**Prompt:** Below are some records; quote exactly the lines from the one that contains "Links (253, 953)" through the one that contains "PT Stuff (102, 1132)", inclusive, and no others.

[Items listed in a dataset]
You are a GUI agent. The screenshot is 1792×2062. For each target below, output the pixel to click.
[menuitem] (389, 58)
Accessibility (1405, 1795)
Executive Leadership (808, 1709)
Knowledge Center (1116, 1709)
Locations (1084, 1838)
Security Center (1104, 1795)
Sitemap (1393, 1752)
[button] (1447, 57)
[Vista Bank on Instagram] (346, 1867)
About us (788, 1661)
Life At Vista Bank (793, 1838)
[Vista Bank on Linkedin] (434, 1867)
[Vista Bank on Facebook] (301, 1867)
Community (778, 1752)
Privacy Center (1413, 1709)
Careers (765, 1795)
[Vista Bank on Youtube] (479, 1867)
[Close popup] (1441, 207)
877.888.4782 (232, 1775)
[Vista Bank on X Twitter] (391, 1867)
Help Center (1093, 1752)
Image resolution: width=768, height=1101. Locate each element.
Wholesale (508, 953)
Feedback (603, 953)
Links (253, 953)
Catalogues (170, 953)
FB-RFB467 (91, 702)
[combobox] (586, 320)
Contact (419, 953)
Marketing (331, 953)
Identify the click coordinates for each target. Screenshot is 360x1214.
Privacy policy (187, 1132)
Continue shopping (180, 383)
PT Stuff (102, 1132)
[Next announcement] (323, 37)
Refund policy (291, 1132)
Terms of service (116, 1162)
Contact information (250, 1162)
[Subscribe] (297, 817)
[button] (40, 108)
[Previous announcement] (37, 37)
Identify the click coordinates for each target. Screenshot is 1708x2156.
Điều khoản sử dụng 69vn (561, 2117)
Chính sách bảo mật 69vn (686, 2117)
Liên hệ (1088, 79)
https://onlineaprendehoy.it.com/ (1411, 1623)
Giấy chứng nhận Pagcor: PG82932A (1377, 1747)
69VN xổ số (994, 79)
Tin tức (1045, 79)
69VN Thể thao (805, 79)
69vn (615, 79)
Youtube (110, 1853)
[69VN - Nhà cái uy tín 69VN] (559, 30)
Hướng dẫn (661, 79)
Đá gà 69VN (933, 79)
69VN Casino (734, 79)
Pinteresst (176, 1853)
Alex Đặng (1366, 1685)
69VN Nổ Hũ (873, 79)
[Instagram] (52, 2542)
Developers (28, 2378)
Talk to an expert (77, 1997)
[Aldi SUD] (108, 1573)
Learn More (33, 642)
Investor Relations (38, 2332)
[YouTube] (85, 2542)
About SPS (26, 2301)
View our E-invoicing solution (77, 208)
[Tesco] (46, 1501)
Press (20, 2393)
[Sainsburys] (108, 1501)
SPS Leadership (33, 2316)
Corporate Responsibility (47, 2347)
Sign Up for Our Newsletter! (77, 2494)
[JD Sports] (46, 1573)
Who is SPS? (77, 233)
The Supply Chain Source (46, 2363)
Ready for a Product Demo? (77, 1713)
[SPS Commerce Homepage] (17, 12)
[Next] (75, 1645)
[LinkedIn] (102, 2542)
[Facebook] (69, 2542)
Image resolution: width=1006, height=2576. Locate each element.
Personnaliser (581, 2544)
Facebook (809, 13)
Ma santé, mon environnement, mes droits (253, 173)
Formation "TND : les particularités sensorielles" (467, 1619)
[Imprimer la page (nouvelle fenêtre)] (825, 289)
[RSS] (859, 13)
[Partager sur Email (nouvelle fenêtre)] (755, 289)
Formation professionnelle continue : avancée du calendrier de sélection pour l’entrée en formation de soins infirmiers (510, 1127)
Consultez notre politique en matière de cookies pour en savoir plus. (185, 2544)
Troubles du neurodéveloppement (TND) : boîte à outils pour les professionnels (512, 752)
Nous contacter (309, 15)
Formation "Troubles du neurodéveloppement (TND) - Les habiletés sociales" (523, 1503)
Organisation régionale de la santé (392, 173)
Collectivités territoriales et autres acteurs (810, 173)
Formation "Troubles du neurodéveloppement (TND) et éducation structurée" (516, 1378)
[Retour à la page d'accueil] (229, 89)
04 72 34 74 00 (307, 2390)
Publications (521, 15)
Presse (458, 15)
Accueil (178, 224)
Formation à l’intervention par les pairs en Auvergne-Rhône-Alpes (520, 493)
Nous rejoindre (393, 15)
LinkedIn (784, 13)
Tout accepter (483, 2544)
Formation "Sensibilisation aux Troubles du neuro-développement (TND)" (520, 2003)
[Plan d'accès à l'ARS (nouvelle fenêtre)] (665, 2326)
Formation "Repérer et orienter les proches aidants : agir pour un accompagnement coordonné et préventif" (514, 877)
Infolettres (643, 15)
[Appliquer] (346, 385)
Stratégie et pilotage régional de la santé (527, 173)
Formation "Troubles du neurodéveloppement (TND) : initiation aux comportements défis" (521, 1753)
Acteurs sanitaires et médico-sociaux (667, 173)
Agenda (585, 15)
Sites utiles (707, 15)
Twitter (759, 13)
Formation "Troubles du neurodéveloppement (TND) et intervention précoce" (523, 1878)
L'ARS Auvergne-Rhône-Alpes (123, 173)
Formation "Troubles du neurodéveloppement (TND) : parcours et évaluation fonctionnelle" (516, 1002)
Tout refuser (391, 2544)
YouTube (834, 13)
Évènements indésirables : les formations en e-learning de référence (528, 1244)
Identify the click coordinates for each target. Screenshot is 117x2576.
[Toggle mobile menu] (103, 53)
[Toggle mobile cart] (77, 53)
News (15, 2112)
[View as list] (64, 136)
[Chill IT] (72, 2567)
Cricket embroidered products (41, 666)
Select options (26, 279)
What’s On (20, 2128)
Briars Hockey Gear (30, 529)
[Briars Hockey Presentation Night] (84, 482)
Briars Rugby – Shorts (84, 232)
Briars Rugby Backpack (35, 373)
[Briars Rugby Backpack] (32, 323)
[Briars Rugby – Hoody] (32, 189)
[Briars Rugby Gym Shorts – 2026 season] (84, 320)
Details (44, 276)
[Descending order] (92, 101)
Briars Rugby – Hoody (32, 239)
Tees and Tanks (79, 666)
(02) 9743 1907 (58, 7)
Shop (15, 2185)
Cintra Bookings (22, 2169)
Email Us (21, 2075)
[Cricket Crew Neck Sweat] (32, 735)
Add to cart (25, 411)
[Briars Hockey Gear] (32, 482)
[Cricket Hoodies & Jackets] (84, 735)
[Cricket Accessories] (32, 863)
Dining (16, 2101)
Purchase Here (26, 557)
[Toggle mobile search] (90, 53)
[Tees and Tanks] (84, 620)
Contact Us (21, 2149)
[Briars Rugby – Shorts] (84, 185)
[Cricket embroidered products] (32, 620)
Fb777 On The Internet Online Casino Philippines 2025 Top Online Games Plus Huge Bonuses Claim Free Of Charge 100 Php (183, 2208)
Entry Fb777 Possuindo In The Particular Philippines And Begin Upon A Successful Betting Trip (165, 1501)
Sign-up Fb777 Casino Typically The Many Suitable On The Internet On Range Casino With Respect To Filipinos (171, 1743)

**Answer for the task:**
Links (253, 953)
Catalogues (170, 953)
FB-RFB467 (91, 702)
[combobox] (586, 320)
Contact (419, 953)
Marketing (331, 953)
Identify the click coordinates for each target. Screenshot is 360x1214.
Privacy policy (187, 1132)
Continue shopping (180, 383)
PT Stuff (102, 1132)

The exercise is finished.